-- GIVEN RECORDS follows --

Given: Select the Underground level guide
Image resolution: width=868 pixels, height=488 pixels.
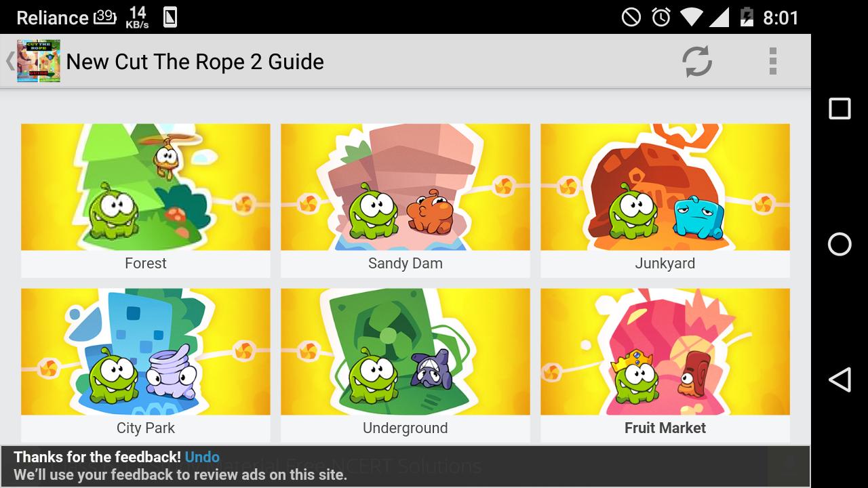Looking at the screenshot, I should click(x=405, y=365).
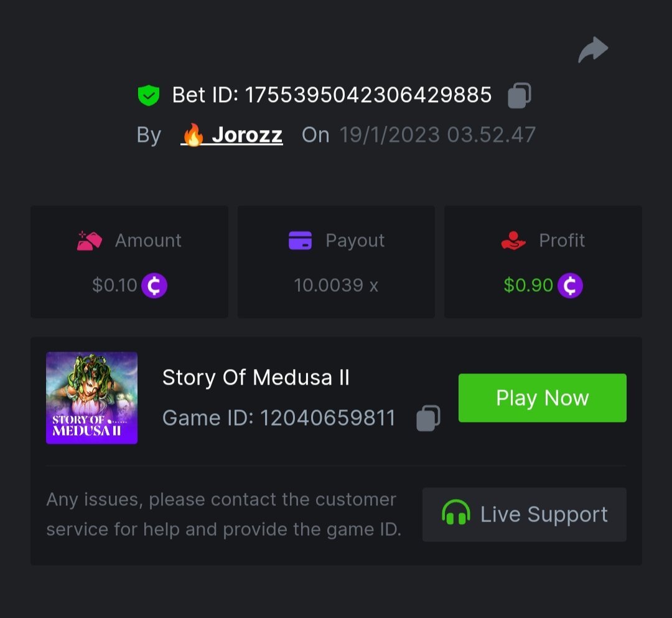Click the 10.0039 x payout value
Viewport: 672px width, 618px height.
point(336,286)
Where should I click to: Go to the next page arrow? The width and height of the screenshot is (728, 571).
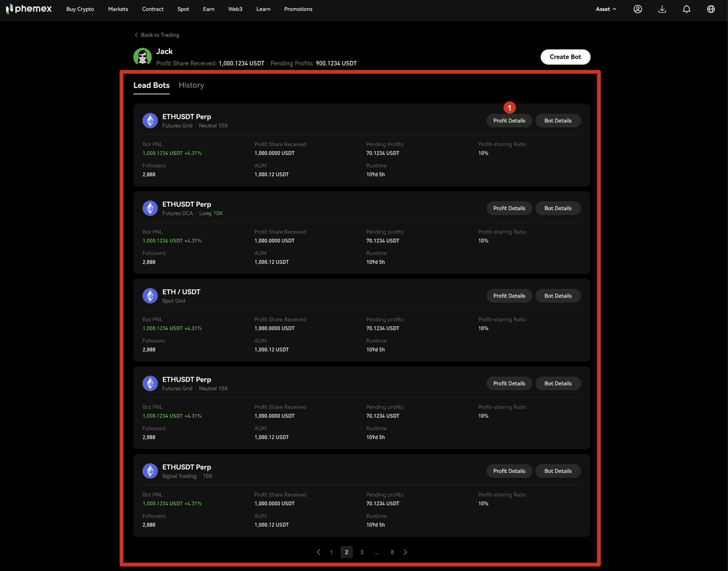[405, 552]
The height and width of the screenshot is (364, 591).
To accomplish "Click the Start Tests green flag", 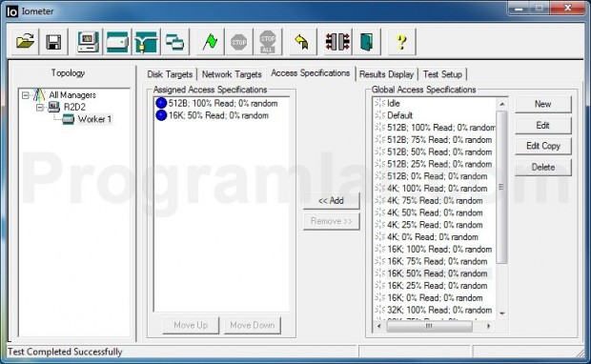I will pos(210,41).
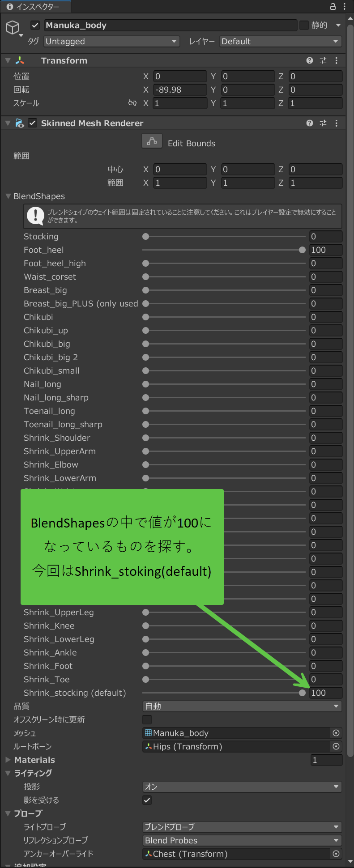This screenshot has width=354, height=868.
Task: Open the Inspector three-dot options menu
Action: (x=344, y=6)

-- GIVEN RECORDS concluded --

TASK DIRECTIONS: Begin at the line in the entries above that has "Image resolution: width=868", stop after the line that has "The height and", and output exactly those lines without pictures.

RESULT OF THE EXERCISE:
Image resolution: width=868 pixels, height=488 pixels.
Looking at the screenshot, I should click(x=405, y=365).
Click the 10.0039 x payout value
Viewport: 672px width, 618px height.
point(336,286)
Where should I click to: Go to the next page arrow? The width and height of the screenshot is (728, 571).
[405, 552]
The height and width of the screenshot is (364, 591).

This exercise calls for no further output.